═══ Source excerpt
The gleaming white skin and hairless head. The emaciated body carried out on a stretcher. The worshipful natives on every side, fulfilling even the most capricious commands. The almost spectral character of Kurtz, from Joseph Conrad’s Heart of Darkness, seems like one of the author’s most improbable figures. We never so much as learn his first name. But was he based on a real person?
Many scholars think so. Over the decades, research has led to viable prototypes in several members of King Leopold’s colonial government in the Congo—the setting for the 1899 novel—and other individuals Conrad might have encountered while traveling through that region.
Three years ago, I stumbled across a potential flesh-and-bone Kurtz of my own, in an unlikely place, and without consciously looking. I was just beginning to draft my new novel, The Last Bookaneer, about rival literary pirates infiltrating Robert Louis Stevenson’s life in the Samoan Islands in 1891. To prepare my approach to Stevenson’s character, I reread Heart of Darkness in search of parallels between the ways in which Conrad’s immortal character, Kurtz, “goes native” and Stevenson’s striking experience as a European in tropical exile.
In one dramatic photograph from 1892, shirtless Samoan natives with axes and palm-leaf kilts surround an emaciated, wild-eyed middle-age white man in light-colored flannel. This is Stevenson. The author of Treasure Island and The Strange Case of Jekyll and Hyde had relocated his family two years before to Upolu, the island capital of the nation of Samoa, to revive his fragile health and to sate his lifelong wanderlust.
══════
═══ Supplied records
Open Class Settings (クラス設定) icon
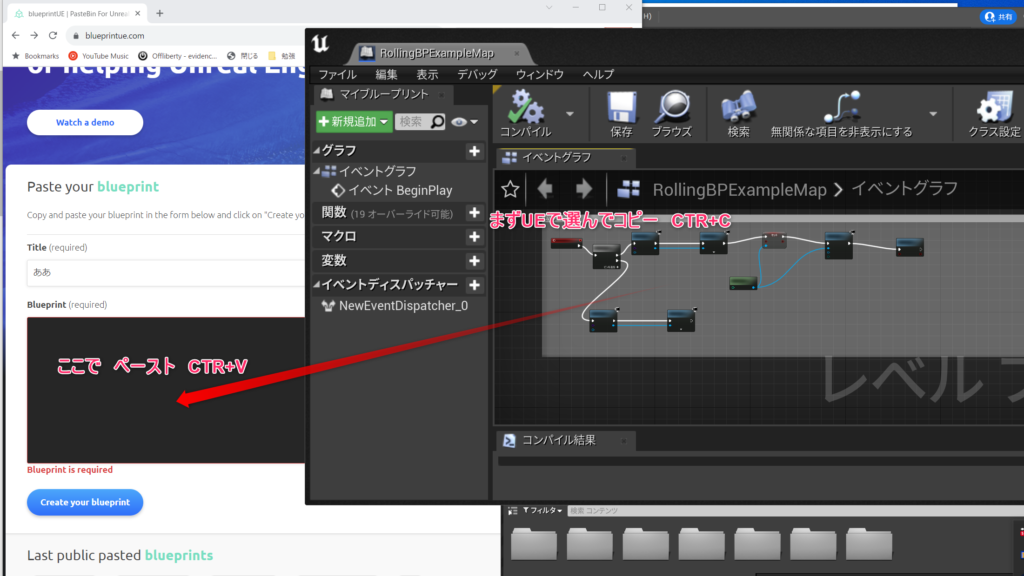This screenshot has height=576, width=1024. (x=994, y=108)
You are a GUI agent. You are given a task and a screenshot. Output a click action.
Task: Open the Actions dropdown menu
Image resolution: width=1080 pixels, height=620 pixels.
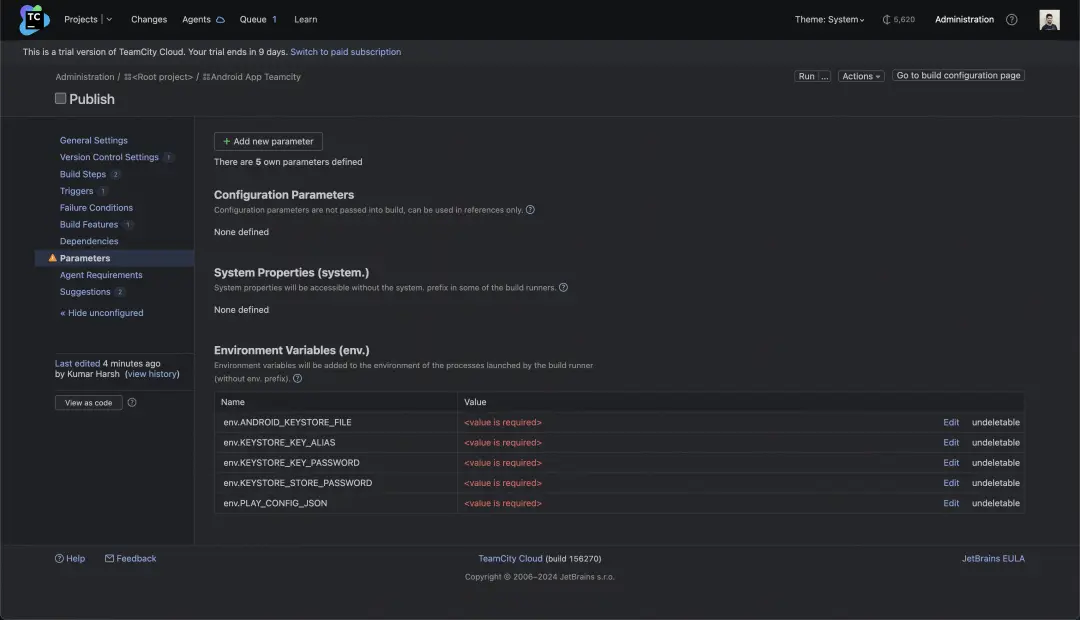coord(860,76)
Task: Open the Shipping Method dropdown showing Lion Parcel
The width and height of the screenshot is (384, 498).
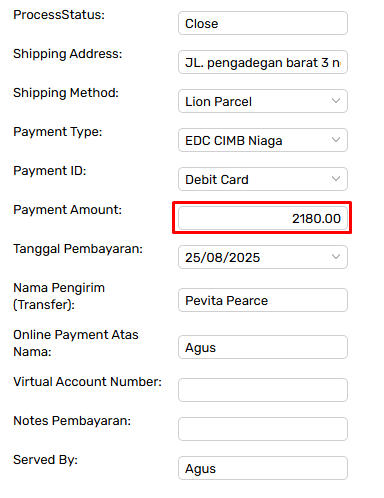Action: [x=263, y=101]
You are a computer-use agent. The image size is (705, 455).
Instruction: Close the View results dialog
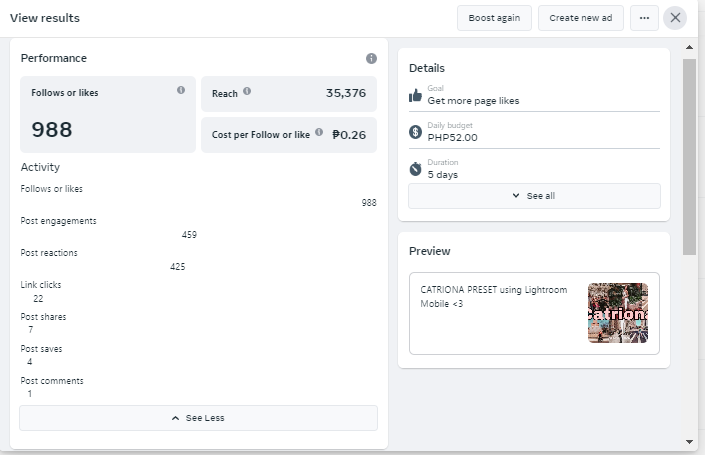pyautogui.click(x=676, y=18)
══════
▶ _Work to complete_
Answer these questions using the excerpt about Kurtz and Stevenson.
(a) What year does the excerpt give for Heart of Darkness?
(b) What is the title of the new novel the writer was beginning to draft?
(c) To which island did Stevenson move his family?

▶ _Solution for this problem_
(a) 1899
(b) The Last Bookaneer
(c) Upolu